(READING TEXT):

PATIENCE DRAKE ROGGENSACK, J. (dissenting).

¶68 The majority opinion concludes that because a commitment extension order was entered in error due to denial of a jury request that was deemed untimely, the circuit court lost competency to proceed further in regard to the effect of M.R.M.'s mental illness on the State's ability to bring him to trial. In so concluding, the majority opinion directly conflicts with our decision in Portage Cnty. v. J.W.K., 2019 WI 54, ¶21, 386 Wis.2d 672, 927 N.W.2d 509, with regard to circuit court competency for orders issued subsequent to a defective order. The majority opinion's holding on competency is totally unnecessary to resolving the jury request issue for which we granted review and it also has the potential to terminate the treatment that M.R.M. likely is receiving today based on an order that would have had to be entered before expiration of the extension order that we review today.

Majority op., ¶3. The majority opinion concludes that a commitment extension order for M.R.M. entered August 13, 2021 is invalid because M.R.M.'s request for a jury trial was not honored based on a decision from this court that occurred after the circuit court addressed M.R.M.'s jury trial request. To clarify, the circuit court correctly applied Marathon Cnty v. R. J.O., 2020 WI.App. 20, 392 Wis.2d 157, 943 N.W.2d 898, to M.R.M.'s jury trial request, which was the controlling law at the time of the circuit court's decision. I choose not to address that portion of the majority opinion that deals with retroactivity.

The majority opinion ignores that this dissent is grounded in the findings of four psychiatrists who have personally examined M.R.M. and have found that he is dangerous due to a substantial probability of physical harm to himself. While most people with mental illness are not a danger to themselves or others, the record before us conclusively shows that M.R.M. needs medical care because of the substantial probability that he will inflict physical harm on himself.

¶69 As I explain below with my review of the record before us, the majority opinion is wrong under our precedent and it puts M.R.M. at significant risk of inflicting self-harm and/or harm to others because the majority opinion makes necessary medical care more difficult to receive. Accordingly, I respectfully dissent.

I. BACKGROUND

¶70 In January of 2021, M.R.M. came to the attention of law enforcement because he was carrying a loaded gun and making suicidal and homicidal statements. He is reported to have been "screaming" and "stated several times he was going to kill people and then himself and at one point said he is Jesus Christ." The gun M.R.M. was waving while he screamed was a "loaded glock 27 (.40 cal[iber]) pistol, [that had] a round in the chamber" and seven rounds in the magazine.

R. 1: Statement of Emergency Detention by Law Enforcement Officer.

Id.

¶71 M.R.M. is reported to have told the admitting nurse at Aurora Lakeland Emergency Room that "the numbers told him everyone had to die, and he had to kill himself as well. [He] stated he has been diagnosed with schizophrenia and bipolar disorder and would then laugh and say, 'No, I am not.'"

R. 1: Village of Genoa City Police Department Incident Report (emphasis added).

(RECORDS PROVIDED):
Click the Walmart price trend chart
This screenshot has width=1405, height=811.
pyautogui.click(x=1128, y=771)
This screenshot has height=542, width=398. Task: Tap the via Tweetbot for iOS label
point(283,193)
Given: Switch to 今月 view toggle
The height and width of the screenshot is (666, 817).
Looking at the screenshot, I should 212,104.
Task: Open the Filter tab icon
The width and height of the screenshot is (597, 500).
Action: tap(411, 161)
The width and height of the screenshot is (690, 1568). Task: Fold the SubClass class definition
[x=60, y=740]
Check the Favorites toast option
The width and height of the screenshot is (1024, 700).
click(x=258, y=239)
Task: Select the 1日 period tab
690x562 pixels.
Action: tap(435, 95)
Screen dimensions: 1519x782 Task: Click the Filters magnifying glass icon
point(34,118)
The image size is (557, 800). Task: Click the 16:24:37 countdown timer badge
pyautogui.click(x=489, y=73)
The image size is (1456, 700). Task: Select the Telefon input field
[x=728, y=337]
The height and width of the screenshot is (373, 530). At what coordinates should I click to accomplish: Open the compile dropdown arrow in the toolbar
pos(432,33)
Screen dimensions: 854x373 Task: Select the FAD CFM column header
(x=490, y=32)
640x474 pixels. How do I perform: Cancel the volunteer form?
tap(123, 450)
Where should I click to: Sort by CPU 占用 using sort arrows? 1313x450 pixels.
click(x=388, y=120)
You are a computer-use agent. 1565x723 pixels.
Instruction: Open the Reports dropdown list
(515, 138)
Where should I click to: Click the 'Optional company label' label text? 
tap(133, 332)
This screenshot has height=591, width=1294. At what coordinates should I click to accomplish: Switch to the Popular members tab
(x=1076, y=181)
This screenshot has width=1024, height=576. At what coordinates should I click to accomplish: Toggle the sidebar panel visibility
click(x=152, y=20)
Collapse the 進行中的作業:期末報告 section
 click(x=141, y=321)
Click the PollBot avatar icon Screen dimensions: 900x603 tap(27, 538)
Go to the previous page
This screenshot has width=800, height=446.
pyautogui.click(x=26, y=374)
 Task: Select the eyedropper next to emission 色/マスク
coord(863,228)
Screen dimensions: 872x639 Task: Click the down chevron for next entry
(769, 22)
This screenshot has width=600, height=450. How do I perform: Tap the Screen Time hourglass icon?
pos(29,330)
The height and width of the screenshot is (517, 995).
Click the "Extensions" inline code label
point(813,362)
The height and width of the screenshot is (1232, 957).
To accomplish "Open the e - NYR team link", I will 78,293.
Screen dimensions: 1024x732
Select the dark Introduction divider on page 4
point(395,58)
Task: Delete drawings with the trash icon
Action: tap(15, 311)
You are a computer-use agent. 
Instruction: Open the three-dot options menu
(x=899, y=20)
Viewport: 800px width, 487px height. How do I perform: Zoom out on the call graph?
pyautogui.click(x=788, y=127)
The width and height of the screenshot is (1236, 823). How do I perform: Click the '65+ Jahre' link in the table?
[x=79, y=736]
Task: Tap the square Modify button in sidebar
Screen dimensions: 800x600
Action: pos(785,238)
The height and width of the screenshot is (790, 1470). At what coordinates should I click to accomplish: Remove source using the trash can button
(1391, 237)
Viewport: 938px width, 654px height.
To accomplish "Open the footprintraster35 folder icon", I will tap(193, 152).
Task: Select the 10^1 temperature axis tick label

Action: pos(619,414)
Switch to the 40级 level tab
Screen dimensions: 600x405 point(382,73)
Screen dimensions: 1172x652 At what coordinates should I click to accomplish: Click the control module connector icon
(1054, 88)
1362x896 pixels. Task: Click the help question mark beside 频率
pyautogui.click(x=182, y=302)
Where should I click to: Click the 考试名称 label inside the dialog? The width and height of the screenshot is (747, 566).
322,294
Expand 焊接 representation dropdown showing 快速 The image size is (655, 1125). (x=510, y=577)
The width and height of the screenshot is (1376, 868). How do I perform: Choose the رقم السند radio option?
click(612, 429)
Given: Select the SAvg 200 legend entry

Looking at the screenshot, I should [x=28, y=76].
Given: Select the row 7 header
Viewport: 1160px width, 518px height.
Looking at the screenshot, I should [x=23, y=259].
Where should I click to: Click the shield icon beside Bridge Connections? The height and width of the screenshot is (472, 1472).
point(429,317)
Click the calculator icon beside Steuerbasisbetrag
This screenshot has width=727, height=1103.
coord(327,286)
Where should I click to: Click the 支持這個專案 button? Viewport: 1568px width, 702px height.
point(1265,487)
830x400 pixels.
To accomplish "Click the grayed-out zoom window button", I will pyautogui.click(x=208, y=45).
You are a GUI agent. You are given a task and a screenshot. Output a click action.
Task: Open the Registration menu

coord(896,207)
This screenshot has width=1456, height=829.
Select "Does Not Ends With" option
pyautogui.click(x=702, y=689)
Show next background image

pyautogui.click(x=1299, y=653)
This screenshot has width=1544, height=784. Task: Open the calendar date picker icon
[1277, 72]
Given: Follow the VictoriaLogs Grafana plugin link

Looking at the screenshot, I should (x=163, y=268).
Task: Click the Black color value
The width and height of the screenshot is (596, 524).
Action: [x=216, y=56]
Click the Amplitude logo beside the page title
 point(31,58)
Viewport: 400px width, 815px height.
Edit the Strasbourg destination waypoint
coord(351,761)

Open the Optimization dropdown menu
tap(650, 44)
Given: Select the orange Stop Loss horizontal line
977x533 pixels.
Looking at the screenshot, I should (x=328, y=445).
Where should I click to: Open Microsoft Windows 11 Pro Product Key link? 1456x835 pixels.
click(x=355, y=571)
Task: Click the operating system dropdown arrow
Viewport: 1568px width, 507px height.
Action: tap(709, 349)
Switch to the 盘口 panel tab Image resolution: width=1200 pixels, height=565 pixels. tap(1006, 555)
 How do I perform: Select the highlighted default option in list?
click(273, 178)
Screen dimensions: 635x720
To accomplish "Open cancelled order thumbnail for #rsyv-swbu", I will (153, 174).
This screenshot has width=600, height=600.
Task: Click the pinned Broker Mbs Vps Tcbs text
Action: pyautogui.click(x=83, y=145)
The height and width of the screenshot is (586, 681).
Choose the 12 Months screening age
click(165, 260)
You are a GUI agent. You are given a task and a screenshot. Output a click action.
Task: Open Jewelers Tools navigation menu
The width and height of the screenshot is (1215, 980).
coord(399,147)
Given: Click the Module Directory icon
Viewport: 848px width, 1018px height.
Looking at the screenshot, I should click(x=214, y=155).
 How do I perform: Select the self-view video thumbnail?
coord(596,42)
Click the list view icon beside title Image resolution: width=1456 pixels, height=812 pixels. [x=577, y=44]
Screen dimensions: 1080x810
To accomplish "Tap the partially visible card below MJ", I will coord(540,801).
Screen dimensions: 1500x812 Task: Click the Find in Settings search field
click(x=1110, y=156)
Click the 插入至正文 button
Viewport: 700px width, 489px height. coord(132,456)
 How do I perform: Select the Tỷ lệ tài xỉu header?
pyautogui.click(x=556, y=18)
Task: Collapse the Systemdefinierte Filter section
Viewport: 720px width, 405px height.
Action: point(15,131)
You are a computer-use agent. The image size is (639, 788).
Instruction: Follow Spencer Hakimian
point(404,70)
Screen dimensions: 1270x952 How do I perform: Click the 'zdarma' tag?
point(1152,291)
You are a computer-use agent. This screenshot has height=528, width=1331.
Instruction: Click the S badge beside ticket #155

(WHAT YOU NEED TO DO): Return the dissenting opinion's wording from "I. BACKGROUND" to "in the magazine.", copied without any change.

(WRITTEN SOLUTION):
I. BACKGROUND

¶70 In January of 2021, M.R.M. came to the attention of law enforcement because he was carrying a loaded gun and making suicidal and homicidal statements. He is reported to have been "screaming" and "stated several times he was going to kill people and then himself and at one point said he is Jesus Christ." The gun M.R.M. was waving while he screamed was a "loaded glock 27 (.40 cal[iber]) pistol, [that had] a round in the chamber" and seven rounds in the magazine.